* Start Text shown *

How can you get two different answers? Easily, because they gave you a curl field that cannot possible be a curl. It's $\text{div}(\text{curl}\vec F) = 0$ that says this flux will not depend on the surface you pick with boundary curve $C$.
Best Answer
$\iint \nabla \times F\ dA = \oint f\cdot dr$
$\nabla \times F = (\frac{\partial}{\partial y} xy - \frac{\partial}{\partial z} x^2,\frac{\partial}{\partial z} 2y- \frac{\partial}{\partial x} xy,\frac{\partial}{\partial x} x^2 - \frac{\partial}{\partial y} 2y) = (x, -y, 2x-2)$
..... you can skip much of what follows, I am complicating things more than I need to ....
the normal to the surface is $(\frac {1}{\sqrt 3},\frac 1{\sqrt 3},\frac 1{\sqrt 3})$
$\iint \frac {3x - y - 2}{\sqrt 3} \ dS$
Parameterize that surface?
$u = \frac {x-y}{\sqrt 2}\\ v = \frac {x+y - 2z}{\sqrt 6} \\ w = \frac {x+y+z}{\sqrt 3}$
This coordinate transformation is orthonormal.

* End Text shown *
* Start Excerpted data *

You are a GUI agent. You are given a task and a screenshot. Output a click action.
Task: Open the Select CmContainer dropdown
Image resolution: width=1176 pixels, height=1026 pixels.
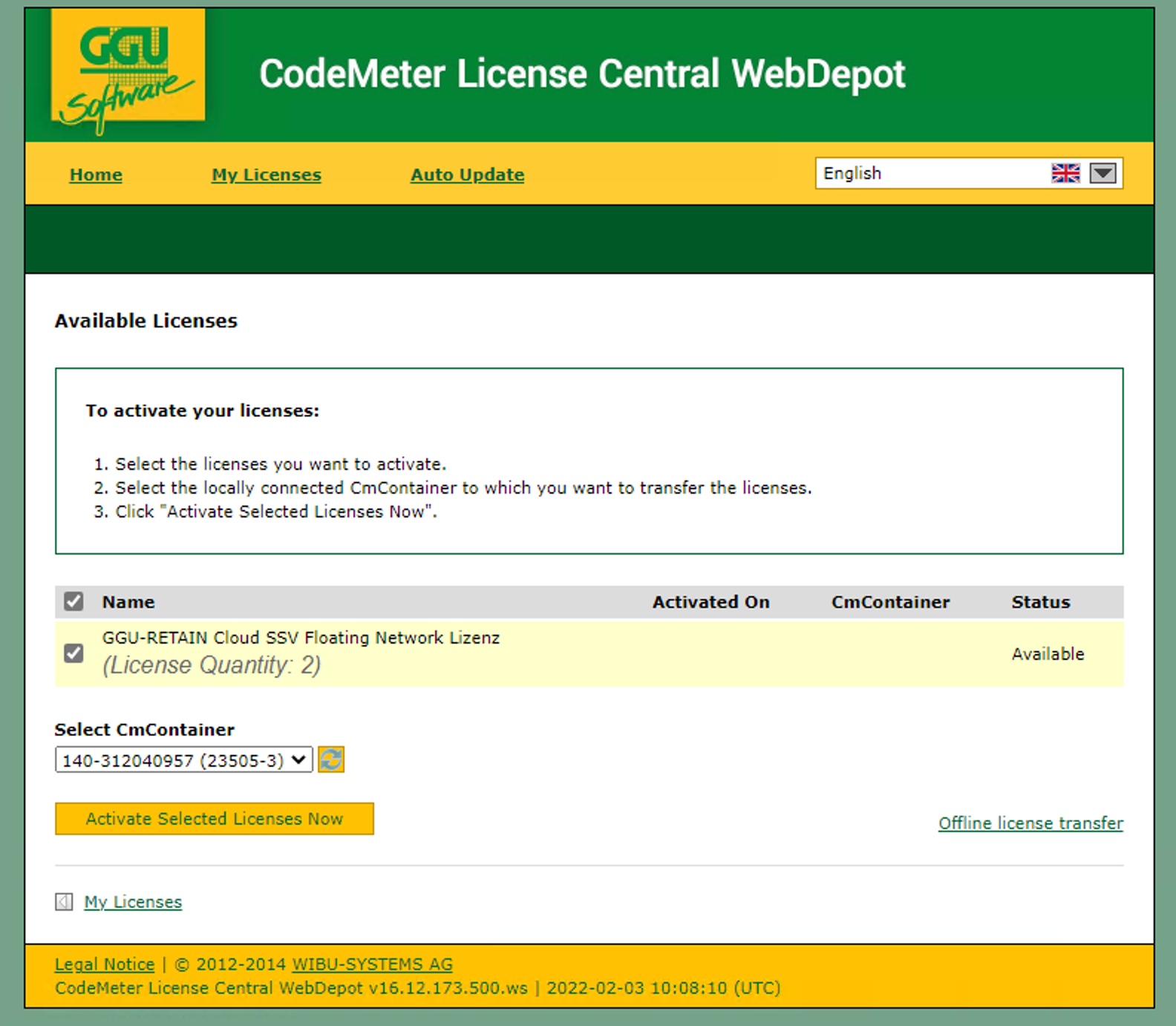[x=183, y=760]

* End Excerpted data *
* Start Excerpted data *

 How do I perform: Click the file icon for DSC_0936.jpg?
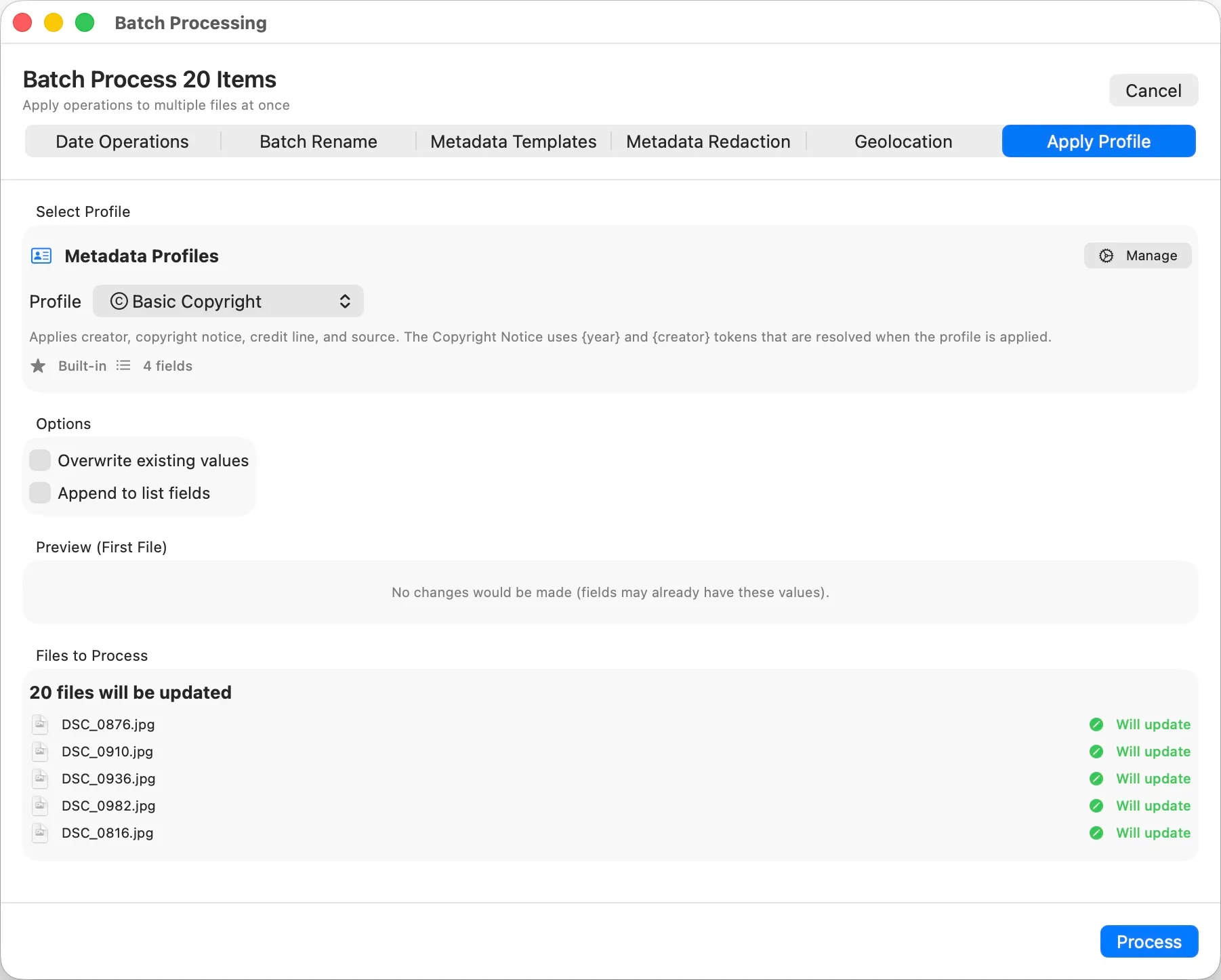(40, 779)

* End Excerpted data *

- [Challenge]: Please revise the curl and flux text, starting at "Best Answer" and ending at "need to ....", with "skip" changed to "pass over".

- [The result]:
Best Answer
$\iint \nabla \times F\ dA = \oint f\cdot dr$
$\nabla \times F = (\frac{\partial}{\partial y} xy - \frac{\partial}{\partial z} x^2,\frac{\partial}{\partial z} 2y- \frac{\partial}{\partial x} xy,\frac{\partial}{\partial x} x^2 - \frac{\partial}{\partial y} 2y) = (x, -y, 2x-2)$
..... you can pass over much of what follows, I am complicating things more than I need to ....